You must specify the range arguments [a, b] when evaluating the root function symbolically.
• v is a vector containing coefficients of a polynomial in which the first element is the constant term, and 2 ≤ length(v) ≤ 99.
Additional Information
• Inserting the root function from the Ribbon automatically assigns it the Keyword label.
• The root function can only solve one equation in one unknown. To solve several equations simultaneously, use find or minerr.
• The root function is dependent on TOL, but does not respond to a TOL that is larger than 10-5. This is the maximum convergence criteria. In addition, values of TOL smaller than 10-12 are not likely to produce superior results, while the algorithm may fail to converge.
• For functions with multiple roots, the returned root depends on the guess value. If the guess value is very close to a minimum or maximum of f, the root function may fail to converge or converge to a root far away from the guess value. In choosing an appropriate guess value or brackets, it helps to graph the function beforehand.
• Functions with rapid variation can cause the root solver to return tiny complex parts even when a real result is expected.
• To solve an equation of the form f(x) = g(x), use an expression like x0 := root(f(x) − g(x), x)
• For an expression f(x) with a known root r, solving for additional roots of f(x) is equivalent to solving for roots of h(x) = f(x) / (x − r). Dividing out known roots like this is useful for resolving two roots that may be close together. It is often easier to solve for roots of h(x) as defined here than it is to try to find other roots for f(x) with different guesses.

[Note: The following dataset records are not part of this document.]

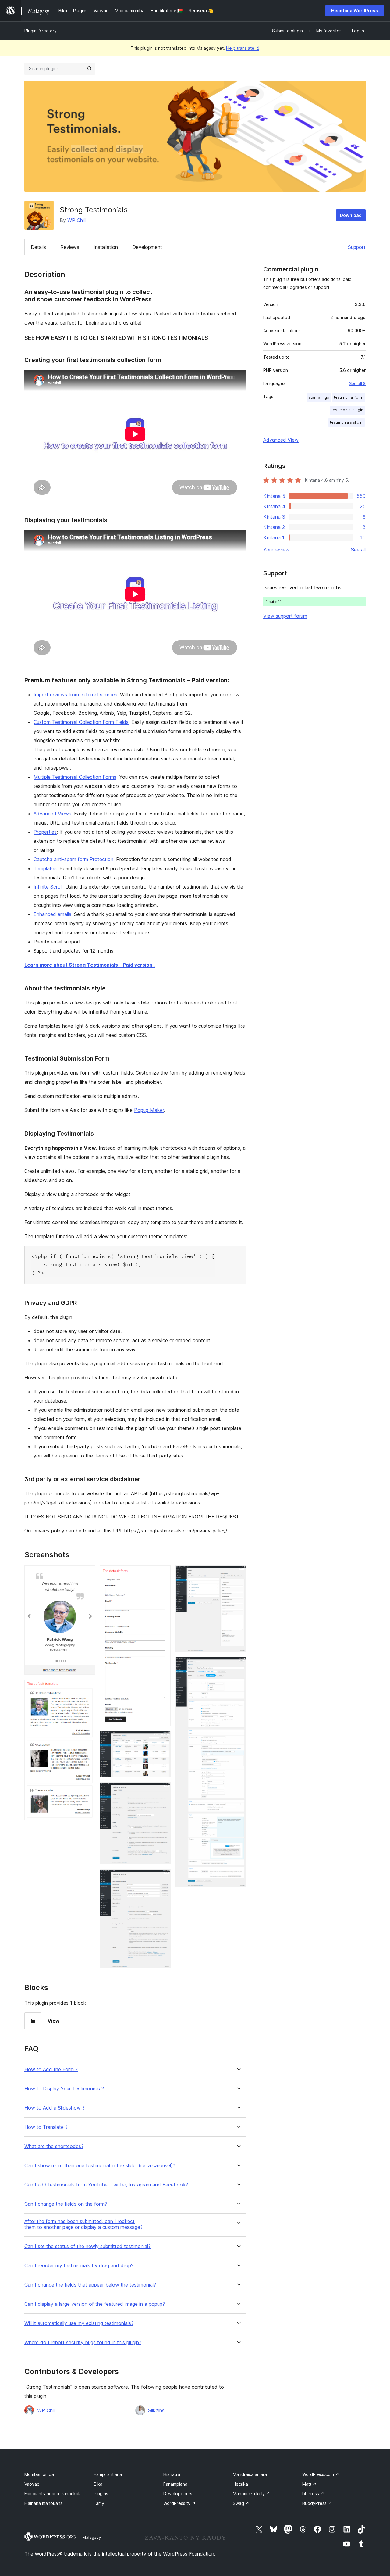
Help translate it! (242, 48)
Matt (309, 2484)
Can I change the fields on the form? (65, 2204)
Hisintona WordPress (354, 10)
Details (38, 247)
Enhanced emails (52, 914)
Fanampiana (175, 2484)
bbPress (313, 2493)
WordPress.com (320, 2474)
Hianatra (171, 2474)
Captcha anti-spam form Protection (73, 859)
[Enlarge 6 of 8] (162, 1877)
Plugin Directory (40, 30)
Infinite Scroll (48, 887)
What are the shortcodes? (53, 2146)
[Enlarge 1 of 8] (87, 1574)
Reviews (69, 247)
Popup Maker (149, 1110)
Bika (98, 2484)
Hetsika (240, 2484)
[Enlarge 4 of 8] (162, 1739)
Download (351, 215)
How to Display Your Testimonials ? (64, 2089)
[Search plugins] (89, 69)
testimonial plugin (347, 410)
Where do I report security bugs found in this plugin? (82, 2342)
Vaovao (32, 2484)
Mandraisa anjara (250, 2474)
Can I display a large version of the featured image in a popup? (94, 2304)
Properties (45, 832)
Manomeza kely (251, 2493)
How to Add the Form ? (51, 2069)
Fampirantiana (108, 2474)
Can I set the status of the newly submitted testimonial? (87, 2246)
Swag (241, 2503)
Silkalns (156, 2410)
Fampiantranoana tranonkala (53, 2493)
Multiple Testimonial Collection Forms (75, 777)
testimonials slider (346, 422)
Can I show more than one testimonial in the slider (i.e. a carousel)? (99, 2165)
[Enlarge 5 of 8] (162, 1790)
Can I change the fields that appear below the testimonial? (90, 2285)
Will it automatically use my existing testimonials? (78, 2323)
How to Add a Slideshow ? (54, 2108)
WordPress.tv (179, 2503)
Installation (106, 247)
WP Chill (76, 220)
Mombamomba (39, 2474)
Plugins (101, 2493)
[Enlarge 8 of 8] (238, 1665)
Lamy (99, 2503)
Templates (45, 868)
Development (147, 247)
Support (357, 247)
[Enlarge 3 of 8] (162, 1574)
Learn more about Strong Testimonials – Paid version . (89, 965)
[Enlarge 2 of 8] (87, 1688)
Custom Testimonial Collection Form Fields (81, 722)
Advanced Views (52, 813)
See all (358, 550)
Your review (276, 550)
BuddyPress (317, 2503)
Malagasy (92, 2537)
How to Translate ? (46, 2127)
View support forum (285, 616)
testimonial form (348, 397)
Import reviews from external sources (75, 695)
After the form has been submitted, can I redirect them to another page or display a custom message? (83, 2224)
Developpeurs (177, 2493)
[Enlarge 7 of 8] (238, 1574)
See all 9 (357, 383)
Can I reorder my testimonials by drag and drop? (78, 2266)
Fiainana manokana (43, 2503)
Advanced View (281, 440)
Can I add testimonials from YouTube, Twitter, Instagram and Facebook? (106, 2185)
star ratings (319, 397)
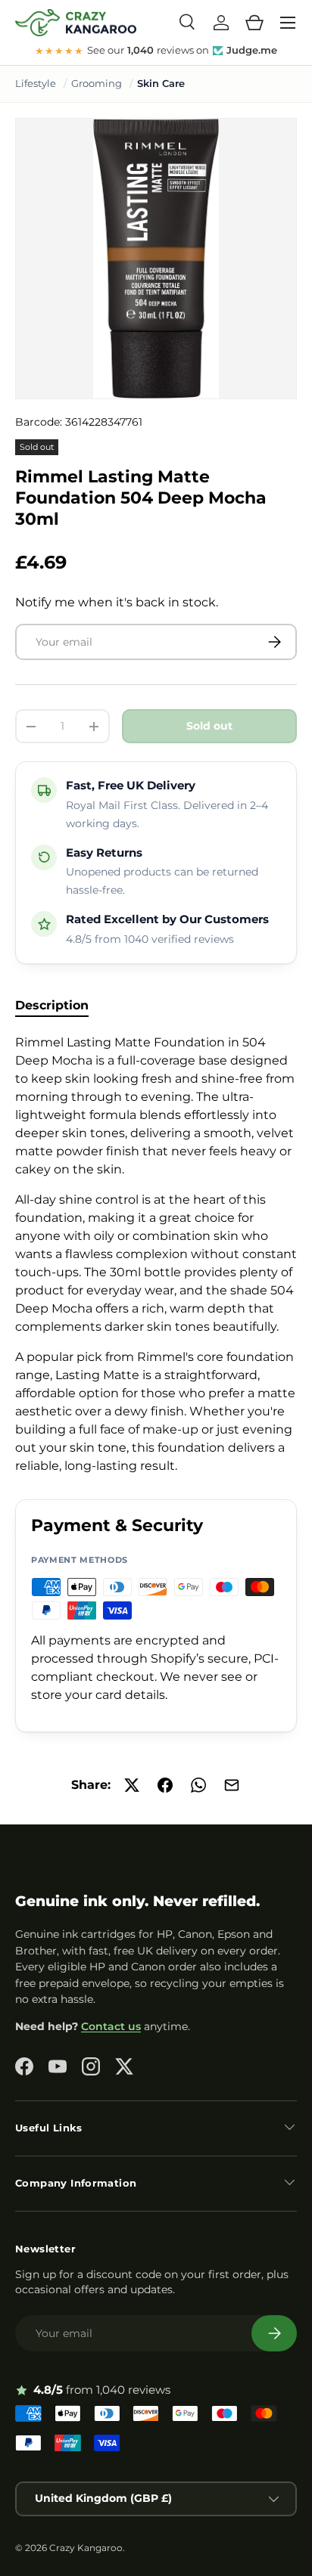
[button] (254, 22)
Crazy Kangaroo (86, 2547)
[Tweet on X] (131, 1785)
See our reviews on (156, 51)
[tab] (52, 1005)
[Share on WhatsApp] (198, 1785)
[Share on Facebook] (165, 1785)
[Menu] (287, 22)
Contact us (111, 2026)
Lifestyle (35, 83)
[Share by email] (231, 1785)
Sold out (209, 726)
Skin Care (161, 83)
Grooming (96, 83)
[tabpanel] (156, 1254)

• If f(x) has a small slope near its root, then root(f(x), x) may converge to a value r that is relatively far from the actual root. In such cases, even though |f(r)|<TOL, r may be far from the point where f(r) = 0. To find a more accurate root, decrease the value of TOL. Or, try finding root(g(x),x), where g(x) = [f(x))]/[(d/dx)*f(x)]).
• The root function may fail to converge, or may converge to an unexpected root, if:
◦ There are no roots to the expression.
◦ The roots are too far from the initial guess.
◦ There is a local maximum, a local minimum, or a discontinuity between the guess value and the roots.
◦ The guess value is very close to a minimum or a maximum of function f.
◦ The expression has a complex root but the initial guess is real (or vice versa).
◦ There are multiple closely-spaced roots—Try reducing the value of TOL to distinguish between them.
◦ The roots are in flat regions of the function—Try reducing the value of TOL, or finding the root of the f(x) function divided by its first derivative.